### [Task goal]
Show every line of the data that includes the word "will".

##### Data shown #####

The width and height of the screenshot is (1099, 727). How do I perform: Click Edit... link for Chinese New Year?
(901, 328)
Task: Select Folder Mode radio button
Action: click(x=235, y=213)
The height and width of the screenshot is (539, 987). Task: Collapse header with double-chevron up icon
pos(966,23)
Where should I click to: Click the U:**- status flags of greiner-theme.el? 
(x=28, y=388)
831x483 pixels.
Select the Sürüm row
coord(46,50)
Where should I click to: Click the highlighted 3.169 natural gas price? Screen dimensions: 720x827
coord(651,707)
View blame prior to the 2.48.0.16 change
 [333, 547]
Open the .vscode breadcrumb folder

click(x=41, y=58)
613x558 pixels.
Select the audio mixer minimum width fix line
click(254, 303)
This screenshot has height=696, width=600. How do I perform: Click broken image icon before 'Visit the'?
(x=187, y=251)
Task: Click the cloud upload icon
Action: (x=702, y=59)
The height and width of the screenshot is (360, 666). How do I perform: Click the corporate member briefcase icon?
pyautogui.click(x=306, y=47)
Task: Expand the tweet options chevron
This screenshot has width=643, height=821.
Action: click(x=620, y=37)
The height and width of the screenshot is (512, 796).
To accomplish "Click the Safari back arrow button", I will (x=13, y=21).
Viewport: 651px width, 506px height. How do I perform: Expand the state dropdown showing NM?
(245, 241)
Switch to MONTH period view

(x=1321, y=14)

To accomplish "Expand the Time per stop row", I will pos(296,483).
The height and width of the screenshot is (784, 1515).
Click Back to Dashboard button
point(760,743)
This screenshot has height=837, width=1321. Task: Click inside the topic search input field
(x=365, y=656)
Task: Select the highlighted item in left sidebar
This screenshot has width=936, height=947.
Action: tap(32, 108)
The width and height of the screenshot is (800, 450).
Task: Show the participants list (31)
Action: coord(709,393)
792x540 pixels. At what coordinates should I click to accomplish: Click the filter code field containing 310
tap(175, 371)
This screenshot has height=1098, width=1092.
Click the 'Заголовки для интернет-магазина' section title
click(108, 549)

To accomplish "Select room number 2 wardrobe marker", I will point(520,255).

#####

### [Finished task]
To accomplish "Click the Safari back arrow button", I will (x=13, y=21).
To accomplish "Expand the Time per stop row", I will pos(296,483).
To accomplish "Select room number 2 wardrobe marker", I will point(520,255).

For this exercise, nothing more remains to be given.